Ye Min Aung predicted rice exports will remain stable at around 2 million tonnes in the 2022-23 fiscal year, bringing in $800 million. He said that so far this fiscal year, ending in March 2023, exports have totalled over 1 million tonnes, with the next four months expected to see the most exports. Rice is one of Myanmar’s biggest export earners, and the country is the world’s seventh largest exporter of rice, with China serving as the largest buyer.
Myo Tint Tun said a new contract farming system for summer paddy is still being planned. “We are discussing with region and state governments. It is not complete yet,” he said, explaining that sub-national administrations needed to decide how many acres and which farmers would be involved. Under the contract system, the junta will extend loans to private entrepreneurs, rice millers and rice companies to work with farmers.
From the K400 billion State Economic Promotion Fund, the regime says it will use K230 billion for cultivation of 850,000 acres of summer paddy and 500,000 acres of green gram rice in the 2022-23 fiscal year. Farmers will not be given cash directly but K200,000 worth of seeds, chemical fertiliser and diesel per acre.
Ye Min Aung said the Myanmar Rice Federation invited interested rice millers and rice companies in September and received proposals from around 40 companies for the scheme, which will be underway by January.

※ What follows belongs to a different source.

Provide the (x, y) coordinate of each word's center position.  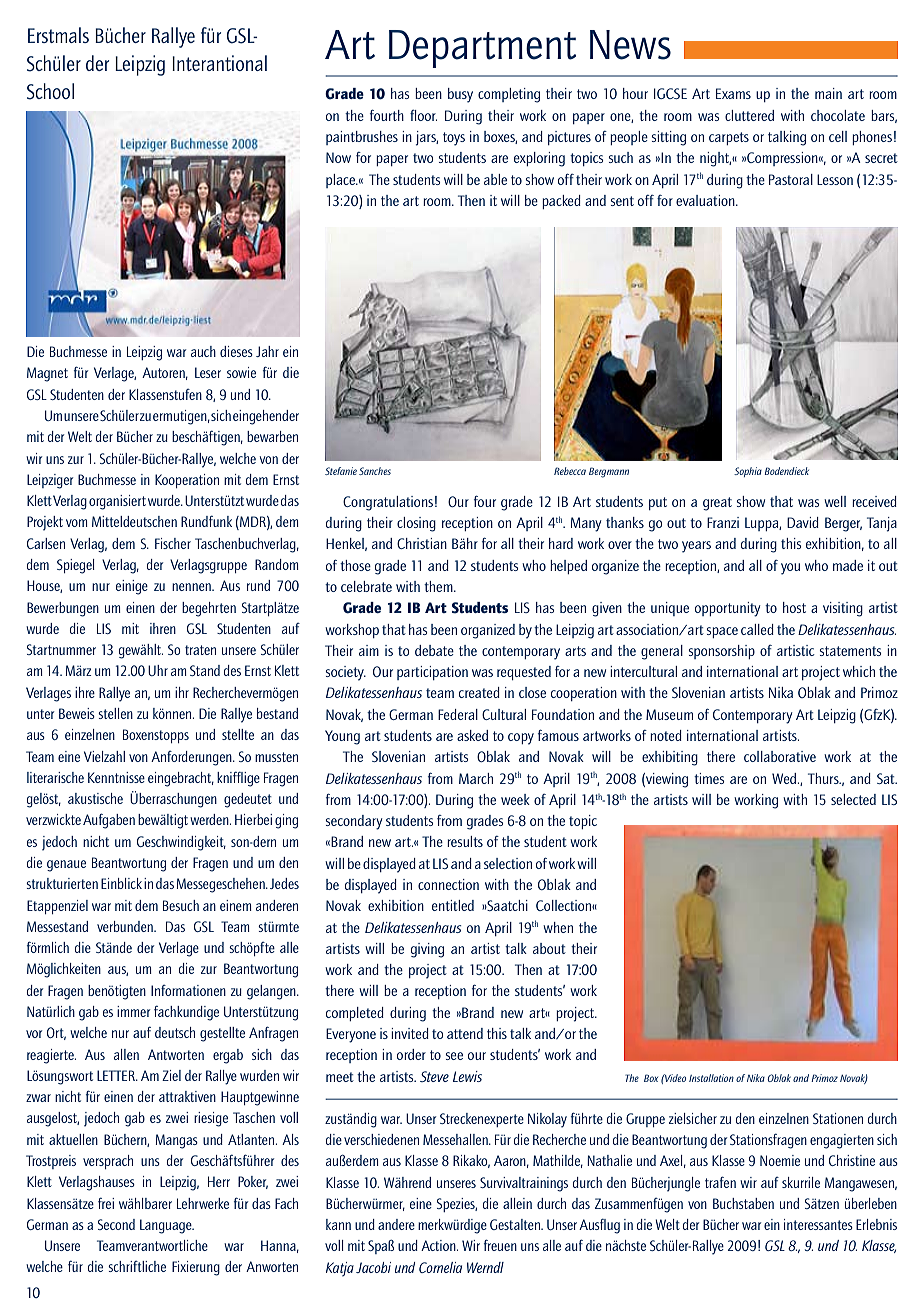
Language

“This programme is aimed at promoting summer paddy production and will be mostly implemented in Ayeyarwady, Bago and Yangon regions,” he said. “Summer paddy is important and if the production rate is good, the local and export market will benefit.”
But four of the five farmers interviewed by Frontier said they were not interested in this contract system and that they simply wanted lower input prices.

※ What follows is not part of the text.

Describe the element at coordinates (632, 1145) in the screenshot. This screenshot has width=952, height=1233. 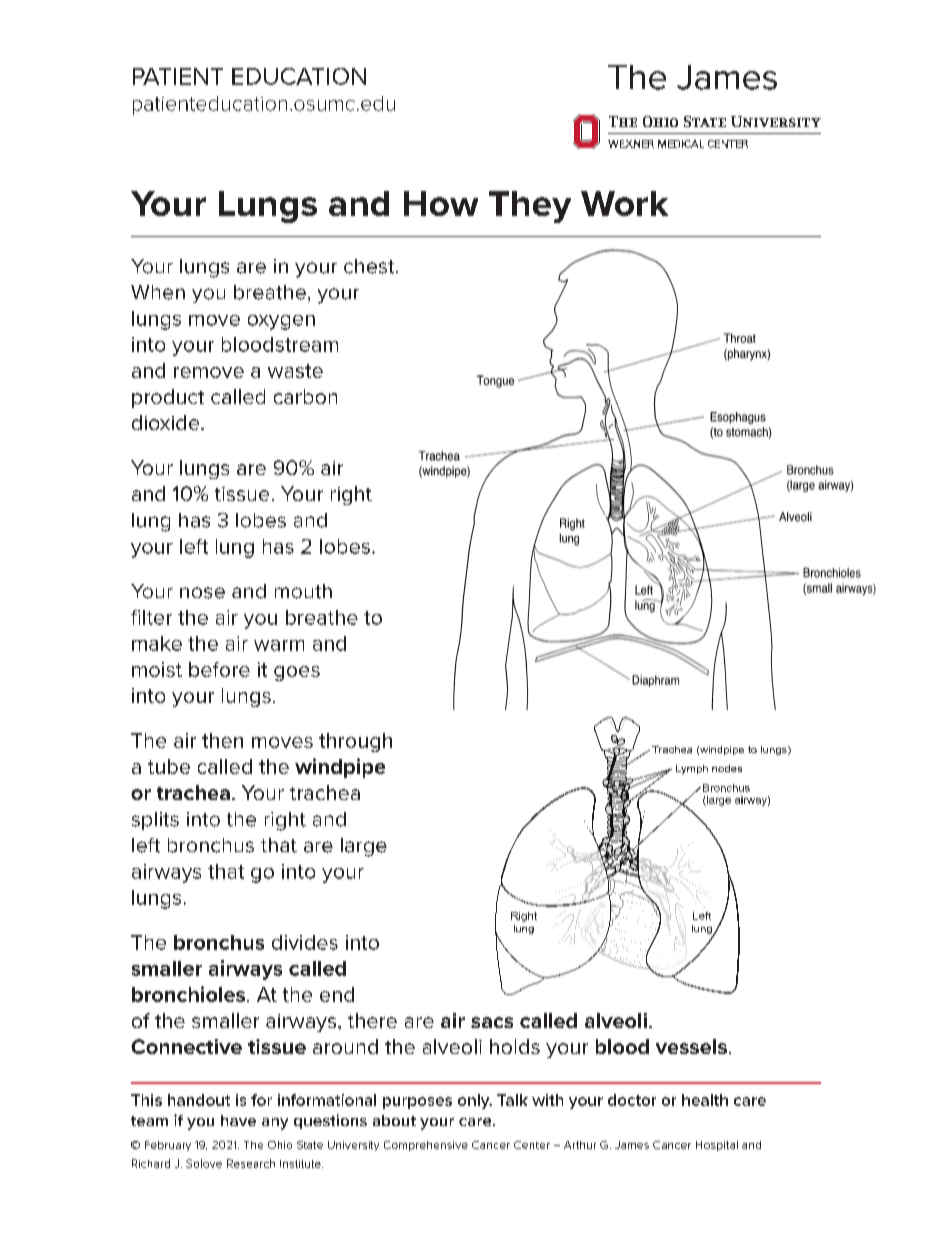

Regime ‘not showing goodwill’
The basic reference or guaranteed floor price for paddy was set by the junta at K630,000 for 100 baskets on November 11 for this year’s monsoon paddy and the summer paddy early next year.
Although ostensibly aimed at protecting farmers’ income, those interviewed by Frontier said that at about half the market price, it offered no real protection at all.
“They [the regime] set the basic price each year just as a formality. They are not showing goodwill towards farmers,” said Ko Ko.
However, Ye Min Aung insisted that the basic reference price only acts as a guaranteed floor in case prices fall too far.
He pointed out that the price was decided by the Leading Body for the Protection of Farmers’ Rights and Enhancement of their Benefits. Set up after a law passed in 2013, it is composed of agriculture ministry and other officials, private business-owners, farmers’ organisations, technicians and state and regional ministers of agriculture.
Myint Wai, the farmer in Ayeyarwady, said farmers could not survive at that price.
“If farmers were to sell their paddy at the basic price announced by the government, you would have to go to the museum to see one,” he declared.